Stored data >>
++++++++++++++++++++

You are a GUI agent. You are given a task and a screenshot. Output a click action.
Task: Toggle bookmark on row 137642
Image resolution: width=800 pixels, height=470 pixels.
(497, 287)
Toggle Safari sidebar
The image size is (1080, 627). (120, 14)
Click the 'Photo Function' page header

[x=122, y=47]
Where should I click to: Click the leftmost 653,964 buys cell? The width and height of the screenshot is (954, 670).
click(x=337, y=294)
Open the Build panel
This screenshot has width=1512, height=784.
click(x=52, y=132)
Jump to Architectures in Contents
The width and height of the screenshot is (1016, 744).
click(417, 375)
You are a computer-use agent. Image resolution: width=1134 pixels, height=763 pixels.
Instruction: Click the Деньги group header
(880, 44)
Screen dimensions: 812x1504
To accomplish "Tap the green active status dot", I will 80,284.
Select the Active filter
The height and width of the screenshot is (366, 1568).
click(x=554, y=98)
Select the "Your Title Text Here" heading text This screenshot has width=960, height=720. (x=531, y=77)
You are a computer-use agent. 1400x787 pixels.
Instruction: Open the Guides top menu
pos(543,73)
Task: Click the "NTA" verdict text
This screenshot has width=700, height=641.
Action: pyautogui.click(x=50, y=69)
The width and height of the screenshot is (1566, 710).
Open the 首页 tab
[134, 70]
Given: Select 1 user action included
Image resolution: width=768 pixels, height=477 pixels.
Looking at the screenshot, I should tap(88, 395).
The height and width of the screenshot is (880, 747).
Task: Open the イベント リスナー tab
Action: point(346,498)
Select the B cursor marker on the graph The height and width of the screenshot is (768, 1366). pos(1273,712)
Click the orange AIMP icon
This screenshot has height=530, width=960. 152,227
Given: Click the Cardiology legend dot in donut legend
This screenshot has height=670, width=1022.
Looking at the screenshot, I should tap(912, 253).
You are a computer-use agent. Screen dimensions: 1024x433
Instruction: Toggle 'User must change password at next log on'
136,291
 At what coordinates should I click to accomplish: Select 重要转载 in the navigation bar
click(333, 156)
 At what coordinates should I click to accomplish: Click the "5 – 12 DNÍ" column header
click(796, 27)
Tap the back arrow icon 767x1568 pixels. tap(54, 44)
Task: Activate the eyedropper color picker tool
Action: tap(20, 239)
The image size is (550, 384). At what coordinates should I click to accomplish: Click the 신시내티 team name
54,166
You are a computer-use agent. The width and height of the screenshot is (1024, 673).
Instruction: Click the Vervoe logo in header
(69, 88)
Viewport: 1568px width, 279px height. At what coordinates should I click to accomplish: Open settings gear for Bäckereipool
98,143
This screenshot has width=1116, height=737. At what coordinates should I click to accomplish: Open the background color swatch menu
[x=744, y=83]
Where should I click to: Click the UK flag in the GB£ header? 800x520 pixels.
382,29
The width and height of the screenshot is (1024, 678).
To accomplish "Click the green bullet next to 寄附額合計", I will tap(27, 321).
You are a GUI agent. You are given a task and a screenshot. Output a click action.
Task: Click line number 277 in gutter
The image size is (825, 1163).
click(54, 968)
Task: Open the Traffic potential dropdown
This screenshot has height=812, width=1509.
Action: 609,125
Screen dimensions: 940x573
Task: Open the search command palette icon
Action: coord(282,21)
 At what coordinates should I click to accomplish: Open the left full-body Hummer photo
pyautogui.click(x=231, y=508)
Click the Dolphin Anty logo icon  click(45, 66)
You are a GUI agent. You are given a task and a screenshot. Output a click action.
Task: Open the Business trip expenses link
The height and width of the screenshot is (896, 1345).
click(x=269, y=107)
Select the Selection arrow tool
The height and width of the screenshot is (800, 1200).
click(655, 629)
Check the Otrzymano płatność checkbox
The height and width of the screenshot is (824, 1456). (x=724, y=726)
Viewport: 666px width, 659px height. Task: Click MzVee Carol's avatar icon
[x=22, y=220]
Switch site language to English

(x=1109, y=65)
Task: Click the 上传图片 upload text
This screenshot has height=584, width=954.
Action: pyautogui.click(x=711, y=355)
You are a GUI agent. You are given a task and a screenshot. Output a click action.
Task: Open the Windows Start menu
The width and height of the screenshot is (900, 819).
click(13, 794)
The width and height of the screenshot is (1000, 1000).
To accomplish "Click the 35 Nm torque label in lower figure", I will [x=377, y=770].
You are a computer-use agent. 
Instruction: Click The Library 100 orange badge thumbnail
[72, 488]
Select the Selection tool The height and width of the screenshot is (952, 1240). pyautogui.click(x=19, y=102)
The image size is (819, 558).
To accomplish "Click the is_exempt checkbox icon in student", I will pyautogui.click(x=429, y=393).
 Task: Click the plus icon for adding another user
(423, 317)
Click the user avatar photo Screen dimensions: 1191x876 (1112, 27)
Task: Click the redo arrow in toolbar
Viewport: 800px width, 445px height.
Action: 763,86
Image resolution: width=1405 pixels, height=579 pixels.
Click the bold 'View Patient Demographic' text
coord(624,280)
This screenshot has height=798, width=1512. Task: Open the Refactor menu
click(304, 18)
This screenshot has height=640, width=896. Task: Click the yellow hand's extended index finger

++++++++++++++++++++

What you will do >> Starting with the first line of the data above, copy each line exactly until you reach the line with "You are a computer-use agent. Image"; include that line as well.

Written solution >>
You are a GUI agent. You are given a task and a screenshot. Output a click action.
Task: Toggle bookmark on row 137642
Image resolution: width=800 pixels, height=470 pixels.
(497, 287)
Toggle Safari sidebar
The image size is (1080, 627). (120, 14)
Click the 'Photo Function' page header

[x=122, y=47]
Where should I click to: Click the leftmost 653,964 buys cell? The width and height of the screenshot is (954, 670).
click(x=337, y=294)
Open the Build panel
This screenshot has width=1512, height=784.
click(x=52, y=132)
Jump to Architectures in Contents
The width and height of the screenshot is (1016, 744).
click(417, 375)
You are a computer-use agent. Image resolution: width=1134 pixels, height=763 pixels.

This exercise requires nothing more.